▶ [Activity] In the response letter to the editor below, why do the authors say the changes to the manuscript are highlighted in red?

Dear Dr. Ptaszynski,

Thank you for the opportunity to revise our manuscript and the valuable feedback from you and the reviewers.

We have carefully considered all comments and suggestions and have revised the manuscript to meet the requirements of PLoS ONE. Below is a detailed point-by-point response to each of yours and the reviewers' comments. Changes made to the manuscript are highlighted in red for your reference.

Editor’s comments

1. Please ensure that your manuscript meets PLOS ONE's style requirements, including those for file naming.

Thank you for your feedback. We have carefully revised our manuscript to ensure that it fully complies with PLoS ONE's style requirements.

2. Thank you for stating the following financial disclosure:

China Scholarships Council, file NO. 202108210121. Please state what role the funders took in the study. If the funders had no role, please state: "The funders had no role in study design, data collection and analysis, decision to publish, or preparation of the manuscript." If this statement is not correct you must amend it as needed. Please include this amended Role of Funder statement in your cover letter; we will change the online submission form on your behalf. Please remove any funding-related text from the manuscript and let us know how you would like to update your Funding Statement. Currently, your Funding Statement reads as follows: China Scholarships Council, file NO. 202108210121.

▶ [Collected data entries]
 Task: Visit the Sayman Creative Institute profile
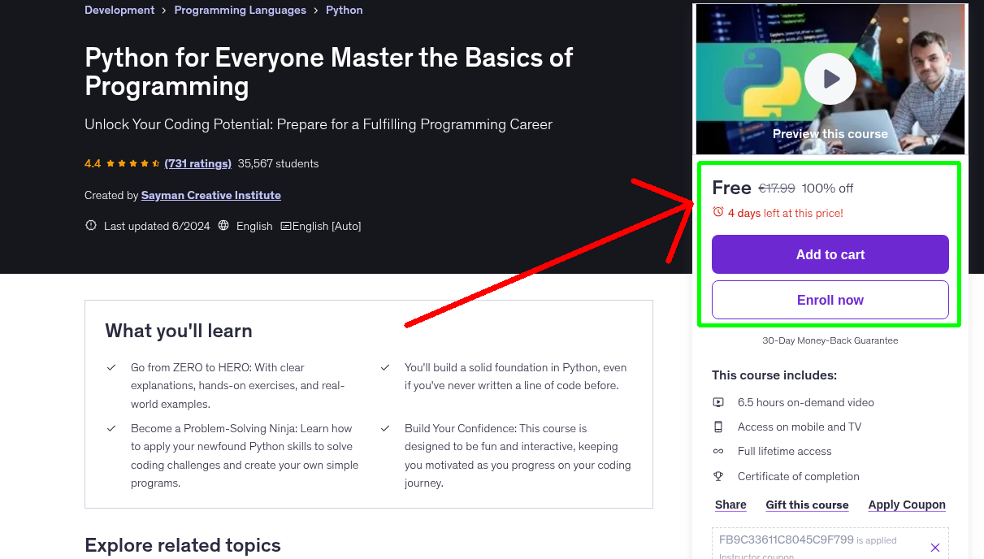click(210, 195)
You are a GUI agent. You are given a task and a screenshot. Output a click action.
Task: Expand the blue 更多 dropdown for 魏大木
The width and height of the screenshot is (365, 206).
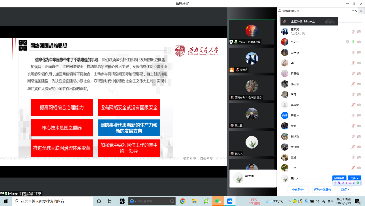point(354,178)
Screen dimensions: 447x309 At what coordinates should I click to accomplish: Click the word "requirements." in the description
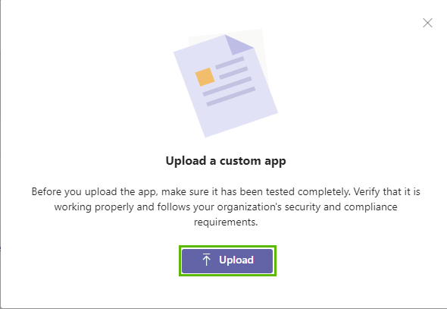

▶ [Response to this task] The changes are highlighted in red for the editor's reference.